Stan is a probabilistic programming language for statistical inference, written in C++.
The original idea is to estimate the unobserved preference values for the two candidates Hillary Clinton and Donald Trump.
In this Bayesian model, the value at the time t is related to the polls published on http://www.realclearpolitics.com and also to the value at time t-1.

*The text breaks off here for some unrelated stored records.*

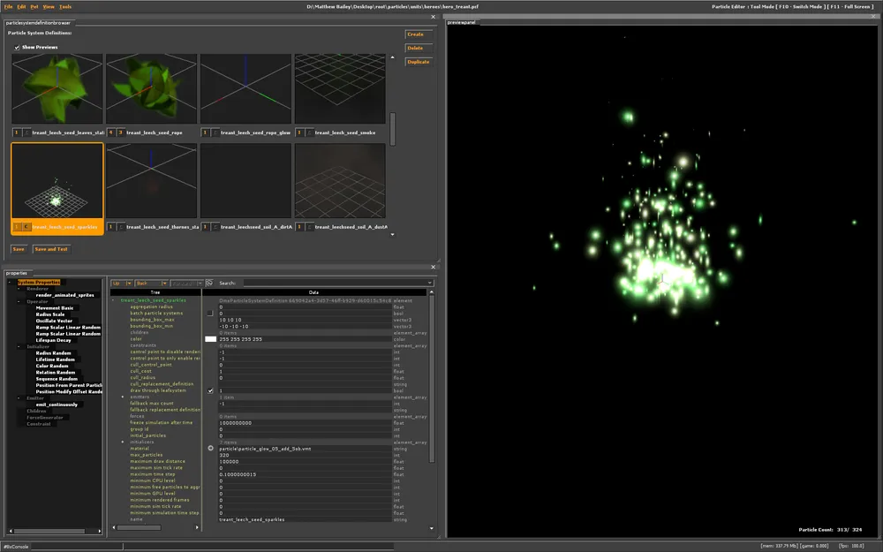Click the Duplicate button
Screen dimensions: 883x552
pos(418,62)
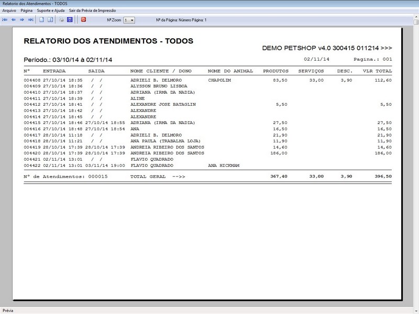Jump to the first page with the first-page arrow
The height and width of the screenshot is (314, 419).
tap(5, 20)
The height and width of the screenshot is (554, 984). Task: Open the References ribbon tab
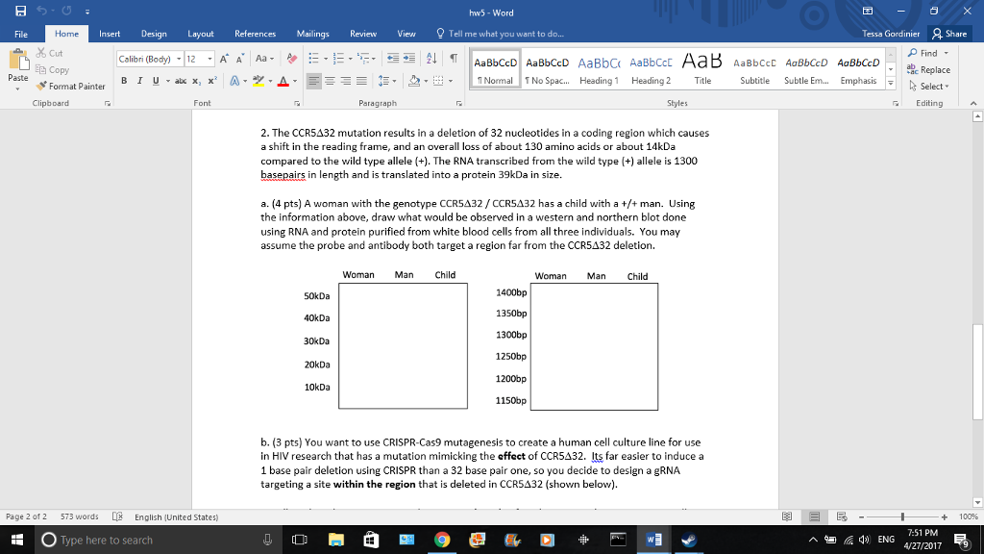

While the Stan model is unchanged, the scraper and the code to transform and fitting data are a bit different from the original R script.
![example] (example.png)
The process is splitted in 3 steps:
-
Get data from realclearpolitics.com
python polls.py
-
Fit Stan Model state_space_polls.stan
python stan_model.py <NUM-ITERATION> <NUM-CHAINS>
-
Display Data
python show_data.py <NUM-ITERATION>
polls.py will generate the file:
- data_polls.csv
stan_model.py will generate the pickle files:
- mu__<NAME>_<NUM-ITERATION>.pkl - median of mu parameter
- high_<NAME>_<NUM-ITERATION>.pkl - 97.5 percentile
- low__<NAME>_<NUM-ITERATION>.pkl - 2.5 percentile
- numpy
- pystan
- Beautiful Soup 4
- pylab
- seaborn